Ruby’s heart sank. An hour ago, she’d felt that things between them might be changing for the better, but now he was in another one of his moods. “She’s a nice girl, Marcel. I think she feels very alone right now. I’m just trying to help.”
“There are lots of nice people who are alone in the world.” He took another long draw from his cigarette. “It’s very American, you know, this need to talk to anyone and everyone. If you were truly as French as you’d like to be, you’d know when to keep to yourself.”
“MARCEL, MON AMI!”
Marcel’s old friend Aubert—a short, bespectacled man around forty with a receding hairline, hooded eyes, and a flat, wide nose—approached the table outside the Café Ciel where Ruby and Marcel sat. It was a Tuesday afternoon, and they were playing at being normal, pretending that Paris wasn’t about to be occupied, that life could still go on as it had before. The Germans hadn’t reached the capital yet, but they would be here any day now. The French government had departed for Vichy the day before, and the streets were filled with injured soldiers telling tales of horrors at the front.
Aubert embraced Marcel and leaned down to kiss Ruby on both cheeks. “You are looking radiant, my dear.” He sat and beckoned to a waiter. “Champagne, my boy! Champagne for my friends!”
Marcel looked amused, but Ruby was troubled. The café—one of the few in their arrondissement that had actually stayed open—was nearly deserted, but the other customers were staring at them. “What is there to celebrate, Aubert?” she whispered. “Life as we know it is about to end.”
“Ah, but it’s not over yet, is it?” Aubert lit a cigarette and took a long drag. “Paris is still ours.
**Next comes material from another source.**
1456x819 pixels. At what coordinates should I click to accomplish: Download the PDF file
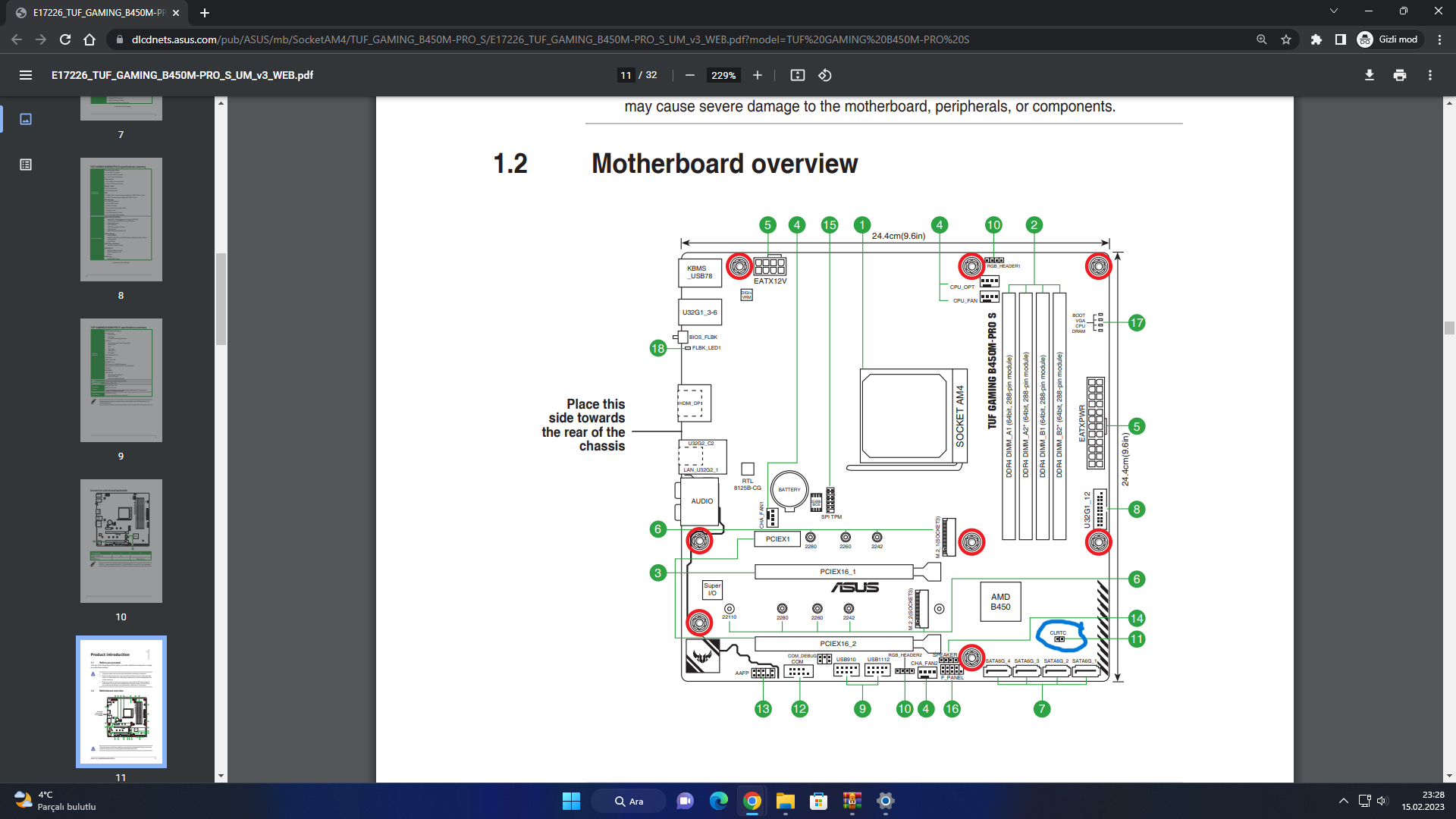pyautogui.click(x=1369, y=75)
And if you want to know, Ruby, I’m toasting to the future. I can see it already. We’ll defeat them yet.”
“Surely you’re joking. Things couldn’t possibly be bleaker right now.”
Aubert smiled. “But it’s only a matter of time. The Huns may be here for a little while, but with the help of the Brits, we’ll push them out. Isn’t that right, Marcel?”
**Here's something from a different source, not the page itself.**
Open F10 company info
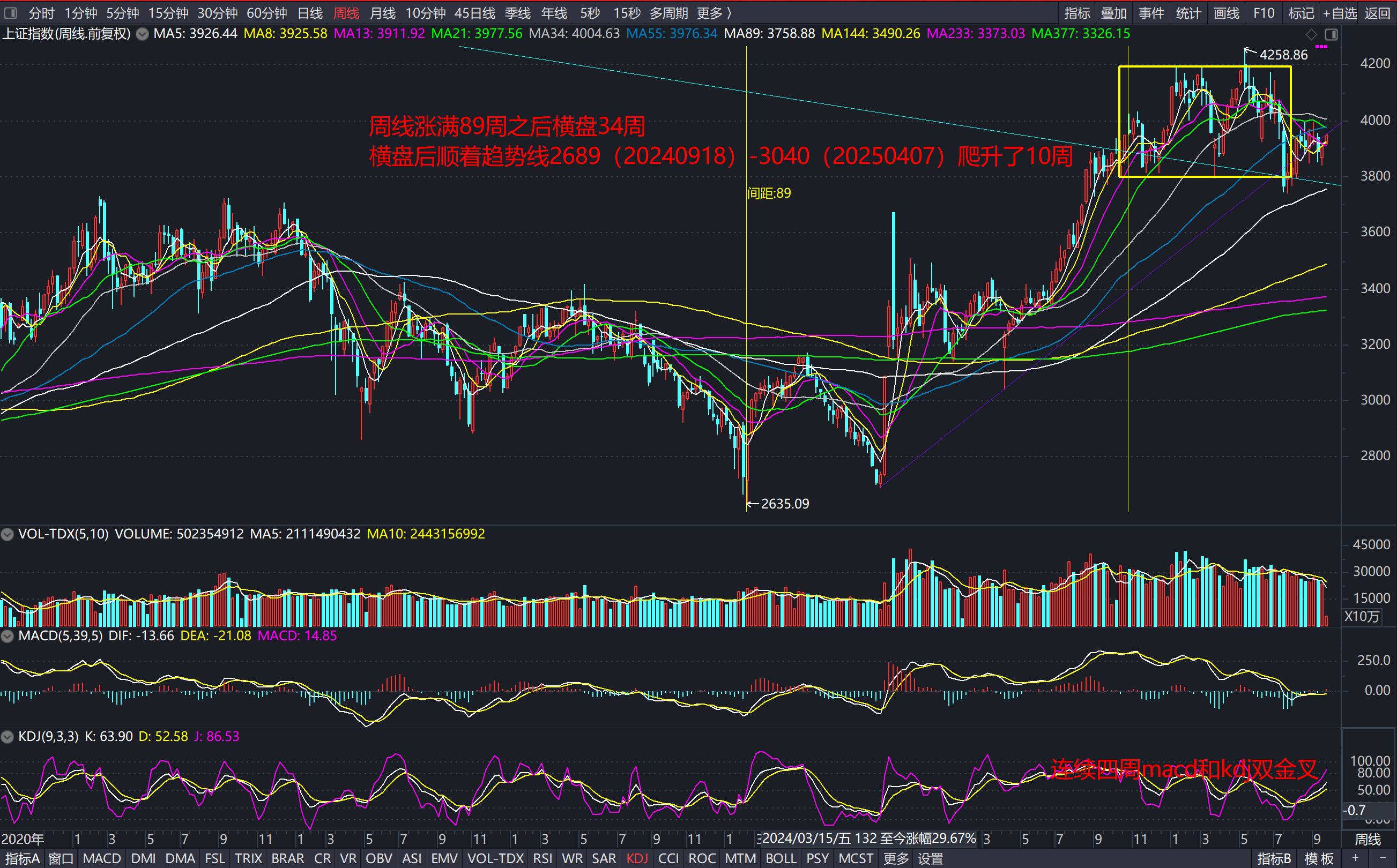Screen dimensions: 1397x868 (1263, 13)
Ruby glanced at her husband, expecting him to share her doubt, but he was staring at Aubert, his eyes gleaming. “Do you two know something about the invasion that I don’t?” Ruby asked.
The waiter arrived then, popping the cork on their champagne and pouring the bubbly for them. Aubert didn’t reply until they’d clinked glasses. “No, Ruby, of course not. I’m only saying there’s hope if we band together. But it’s nothing for you to worry about, dear. Things like this are better left to the men, don’t you think?”
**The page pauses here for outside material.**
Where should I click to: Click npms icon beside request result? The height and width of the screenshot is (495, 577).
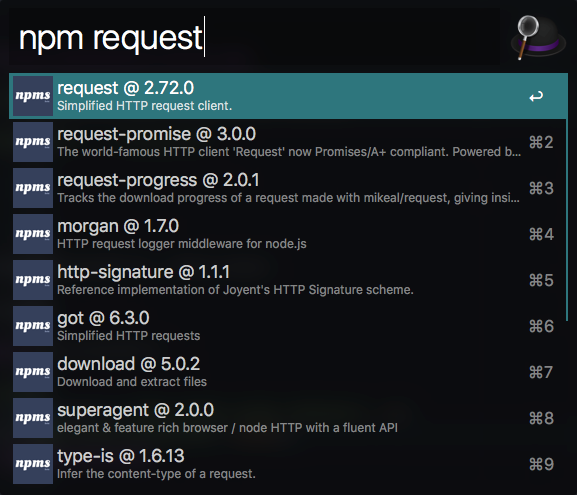pyautogui.click(x=33, y=96)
Ruby drew herself up a bit taller in her chair. “Aubert, I follow the news too. You can’t think I’m not aware of what’s going on.”
“Of course,” Aubert said, and Ruby could hear his amusement as he added, “Our university girl.” He and Marcel exchanged smiles.
“Excuse me,” Ruby said stiffly, rising from her chair. Aubert and Marcel half-stood too, but she ignored them as she made her way inside to find the toilette.